• About this exercise:
The answer must consist of every line below that contains the word "document".

####

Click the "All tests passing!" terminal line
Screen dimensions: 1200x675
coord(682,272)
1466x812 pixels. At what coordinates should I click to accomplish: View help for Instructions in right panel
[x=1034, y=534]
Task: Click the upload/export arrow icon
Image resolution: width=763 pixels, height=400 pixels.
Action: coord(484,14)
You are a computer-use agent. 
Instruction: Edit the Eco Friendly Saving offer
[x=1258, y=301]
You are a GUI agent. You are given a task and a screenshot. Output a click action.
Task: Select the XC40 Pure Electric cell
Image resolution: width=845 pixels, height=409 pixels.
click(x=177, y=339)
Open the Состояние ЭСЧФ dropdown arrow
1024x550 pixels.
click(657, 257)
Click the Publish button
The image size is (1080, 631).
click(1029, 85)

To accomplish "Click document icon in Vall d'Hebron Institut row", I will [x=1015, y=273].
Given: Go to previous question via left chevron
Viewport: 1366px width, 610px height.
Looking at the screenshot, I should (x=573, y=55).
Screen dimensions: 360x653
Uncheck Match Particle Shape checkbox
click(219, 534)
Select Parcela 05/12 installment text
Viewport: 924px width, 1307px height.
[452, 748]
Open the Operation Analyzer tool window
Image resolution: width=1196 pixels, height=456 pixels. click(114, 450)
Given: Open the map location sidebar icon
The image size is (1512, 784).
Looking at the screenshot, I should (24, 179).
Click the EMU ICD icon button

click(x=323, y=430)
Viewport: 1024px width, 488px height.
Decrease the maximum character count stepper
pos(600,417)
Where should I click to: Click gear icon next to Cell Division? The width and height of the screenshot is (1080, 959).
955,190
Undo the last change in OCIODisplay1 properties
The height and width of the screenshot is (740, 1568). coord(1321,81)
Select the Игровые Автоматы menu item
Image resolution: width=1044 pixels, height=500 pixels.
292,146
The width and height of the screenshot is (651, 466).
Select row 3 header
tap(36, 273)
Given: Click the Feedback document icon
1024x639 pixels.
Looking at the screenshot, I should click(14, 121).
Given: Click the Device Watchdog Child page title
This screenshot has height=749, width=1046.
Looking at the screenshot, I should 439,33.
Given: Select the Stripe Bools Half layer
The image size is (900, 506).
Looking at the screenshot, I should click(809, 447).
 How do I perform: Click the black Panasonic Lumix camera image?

####

• Response:
To accomplish "Click document icon in Vall d'Hebron Institut row", I will [x=1015, y=273].
Given: Click the Feedback document icon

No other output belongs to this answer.